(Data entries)
* * *
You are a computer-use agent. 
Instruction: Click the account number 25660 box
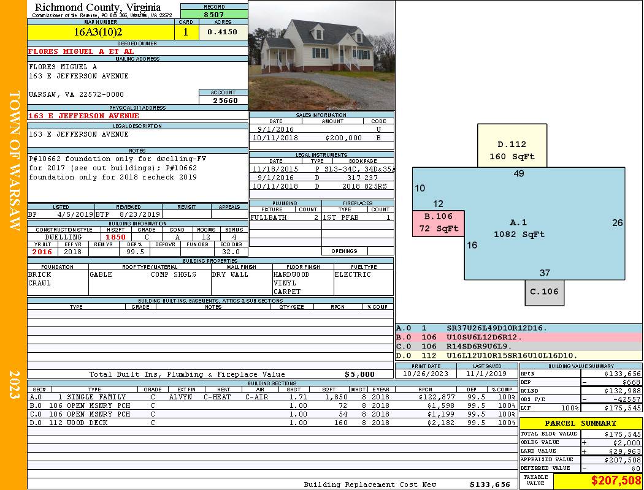pos(223,100)
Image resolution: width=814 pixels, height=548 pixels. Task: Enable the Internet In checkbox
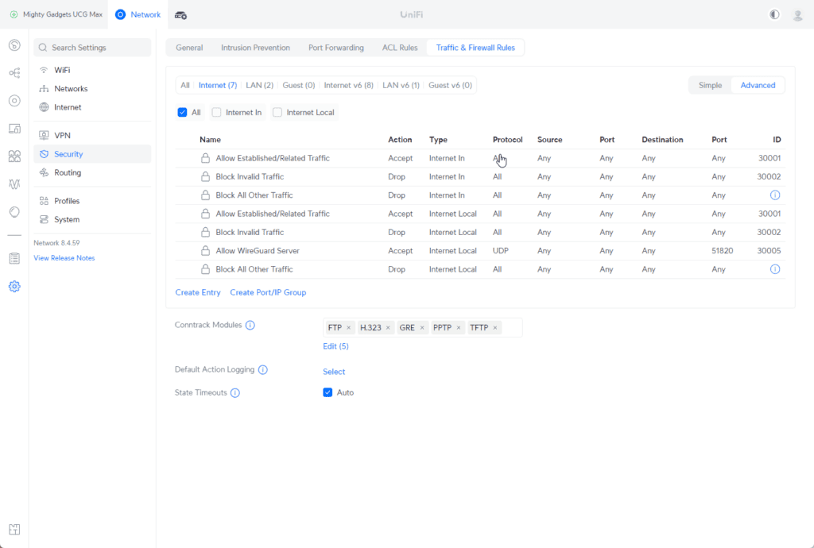coord(216,113)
* * *
» The problem:
An exact copy of all the records, free of pictures, is the expected answer.

» Task result:
You are a computer-use agent. 
Instruction: Click the account number 25660 box
pos(223,100)
Image resolution: width=814 pixels, height=548 pixels. Task: Enable the Internet In checkbox
coord(216,113)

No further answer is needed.